More Information About James B. Davis

I previously wrote about James B. Davis, the second bombardier of the John Oliver Buslee crew of the 544th Bomb Squad of the 384th Bomb Group stationed at Grafton Underwood Airfield in England. Click here for the previous article.

I have found some more information about him before and after his WWII years that I’d like to share.

James Buford Davis was born on October 5, 1921 in New Castle, Henry County, Indiana to Charles Raymond (1891 – 1986) and Bessie “Bess” Millican (1893 – 1981) Davis. Charles Raymond, who went by the name “Ray,” named his son after his own father. He and Bess lived in Crofton, Christian County, Kentucky in 1920 and he was a farmer. But by the time son James was born, the family had moved to Indiana.

In 1930, the Davis family lived at 356 South 14th Street in the Fifth Ward of New Castle, Henry County, Indiana. Ray was thirty-nine years old and Bess was thirty-six. Ray had been born in Kentucky and both of his parents were from Kentucky. Bess was born in Indiana. Her father was from Indiana and her mother was from Kentucky. James was eight years old at the time of the 1930 census. He had a younger brother Charles R., age five, and a younger sister Evelyn Joy, age four. Ray was employed as a commercial paint salesman.

In 1940, the family had moved to 1216 Woodlawn Drive, but still lived in New Castle. Ray was still working as a salesman for a paint company. James was now eighteen years old, and had another brother Neel D. Davis, who was nine.

James graduated from New Castle Chrysler High School with the Class of 1940. The school’s Rosennial Yearbook of 1940 pictured James with the caption “Hi-Y Student Manager.”

James Buford Davis Senior High School Photo

James Buford Davis Senior High School Photo

The code of the sixty Hi-Y boys of New Castle High School was “clean speech, clean living, and clean scholarship.” All boys of good character who desired membership were eligible to join.

After high school, James attended college for two years before enlisting in the Air Corps on July 21, 1942 at Bowman Field, Louisville, Kentucky. As I’ve covered James’s WWII career here, I won’t cover it again. While serving with the 384th Bomb Group, James received 3 bronze stars, an Air medal with 5 oak leaf clusters, and a presidential citation.

After the war, James graduated from Purdue University.

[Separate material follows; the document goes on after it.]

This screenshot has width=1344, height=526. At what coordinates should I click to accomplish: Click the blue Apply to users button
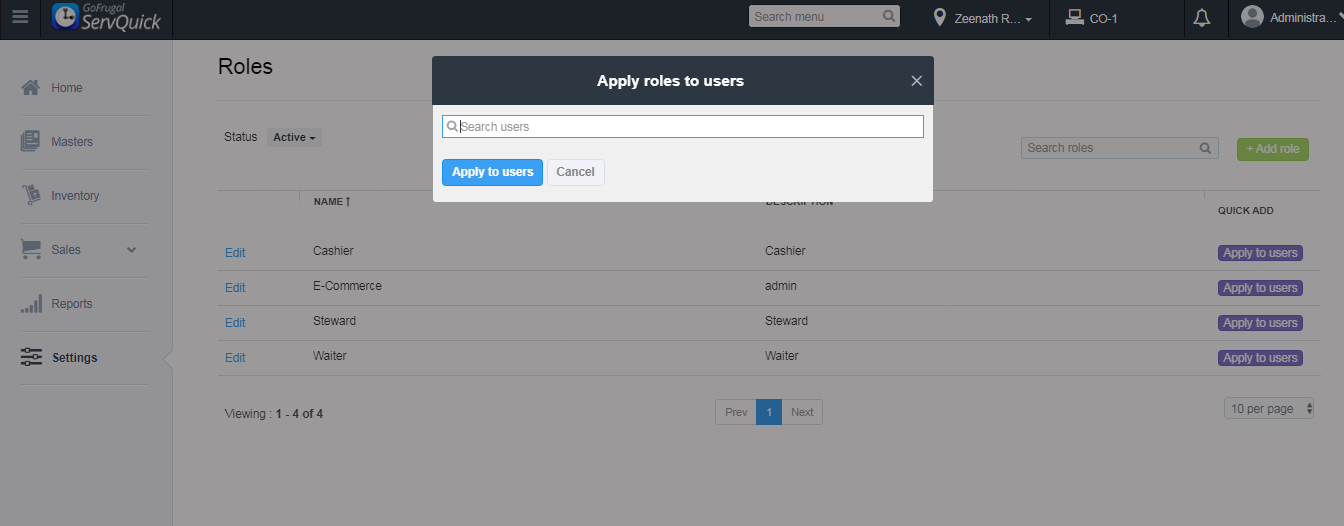pos(492,172)
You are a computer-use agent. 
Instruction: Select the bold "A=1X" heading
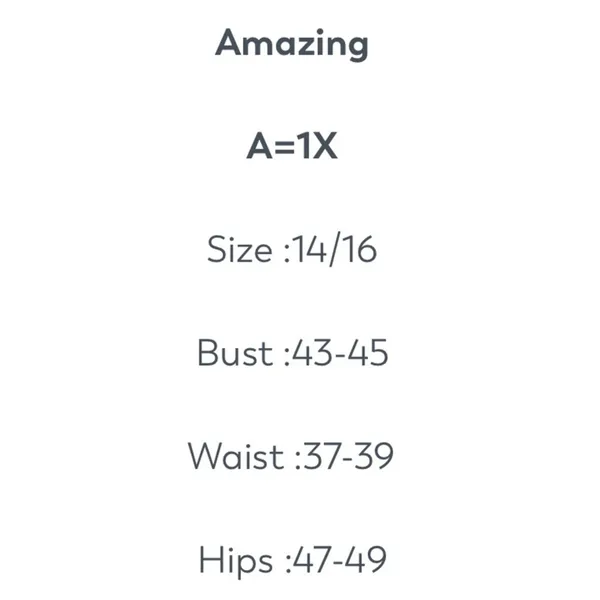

He married Joan McShirley on August 21, 1948. They had one son, Sean (1951 – 1967). At one time James owned Express Auto Supply in Hobart, Indiana and later co-owned a Kentucky Fried Chicken franchise in New Castle, Indiana.

James B. Davis, 88 of Indianapolis died December 20, 2009.

Note:  Now that I have found a photo of James B. Davis, I am trying to determine if the bombardier in the Buslee crew photo is the original bombardier Marvin Fryden or replacement bombardier James B. Davis.  What do you think? Is the man standing on the far right Fryden (who I don’t have a picture of) or Davis?